Now the DBMS has to decide which table to read first, select the appropriate records from there, and then find the matching records in the other table.

If you had an index on transaction.transactiondate and customer.customerid, the best plan would likely be to find all the transactions with this date, and then for each of those find the customer with the matching customerid, and then verify that the customer has the right type.

If you don't have an index on customer.customerid, then the DBMS could quickly find the transaction, but then for each transaction it would have to sequentially search the customer table looking for a matching customerid. (This would likely be very slow.)

Suppose instead that the only indexes you have are on transaction.customerid and customer.type. Then the DBMS would likely use a completely different plan. It would probably scan the customer table for all customers with the correct type, then for each of these find all transactions for this customer, and sequentially search them for the right date.
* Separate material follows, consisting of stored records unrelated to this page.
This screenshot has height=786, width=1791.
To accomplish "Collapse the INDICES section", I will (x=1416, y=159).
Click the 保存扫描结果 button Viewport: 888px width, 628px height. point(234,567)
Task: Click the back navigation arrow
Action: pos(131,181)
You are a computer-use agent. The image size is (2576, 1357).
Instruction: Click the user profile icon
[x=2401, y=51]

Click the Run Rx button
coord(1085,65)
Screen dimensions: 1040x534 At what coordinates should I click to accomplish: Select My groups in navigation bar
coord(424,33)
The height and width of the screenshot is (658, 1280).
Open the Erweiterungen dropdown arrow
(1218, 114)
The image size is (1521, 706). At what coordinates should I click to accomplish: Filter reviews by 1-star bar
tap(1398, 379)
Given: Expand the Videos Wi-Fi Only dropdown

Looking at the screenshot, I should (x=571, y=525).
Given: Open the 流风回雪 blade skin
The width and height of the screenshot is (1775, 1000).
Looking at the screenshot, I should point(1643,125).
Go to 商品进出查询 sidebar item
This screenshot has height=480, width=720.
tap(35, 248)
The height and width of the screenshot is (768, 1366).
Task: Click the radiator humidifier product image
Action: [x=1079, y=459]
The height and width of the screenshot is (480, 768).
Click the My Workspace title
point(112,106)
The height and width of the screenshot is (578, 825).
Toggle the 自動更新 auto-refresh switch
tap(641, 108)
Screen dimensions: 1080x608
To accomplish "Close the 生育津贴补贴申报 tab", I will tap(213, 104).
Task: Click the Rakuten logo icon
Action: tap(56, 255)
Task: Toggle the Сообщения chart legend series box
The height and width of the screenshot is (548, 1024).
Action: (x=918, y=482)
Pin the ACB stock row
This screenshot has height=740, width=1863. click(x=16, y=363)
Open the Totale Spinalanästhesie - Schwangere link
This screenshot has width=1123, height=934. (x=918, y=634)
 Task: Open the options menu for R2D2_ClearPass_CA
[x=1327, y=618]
The most important key to optimization is to figure out what indexes will really help and create those indexes. Extra, unused indexes are a burden on the database because it takes work to maintain them, and if they're never used this is wasted effort.

You can tell what indexes the DBMS will use for any given query with the EXPLAIN command. I use this all the time to determine if my queries are being optimized well or if I should be creating additional indexes. (Read the documentation on this command for an explanation of its output.)

Caveat: Remember that I said that the DBMS keeps statistics on the number of records and the number of different values and so on in each table. EXPLAIN may give you a completely different plan today than it gave yesterday if the data has changed. For example, if you have a query that joins two tables and one of these tables is very small while the other is large, it will be biased toward reading the small table first and then finding matching records in the large table. Adding records to a table can change which is larger, and thus lead the DBMS to change its plan. Thus, you should attempt to do EXPLAINS against a database with realistic data. Running against a test database with 5 records in each table is of far less value than running against a live database.

Well, there's much more that could be said, but I don't want to write a book here.

Jay
Wow, that's a lot of information, thanks, I've learned a couple things from reading this that I can immediately use
walnutmon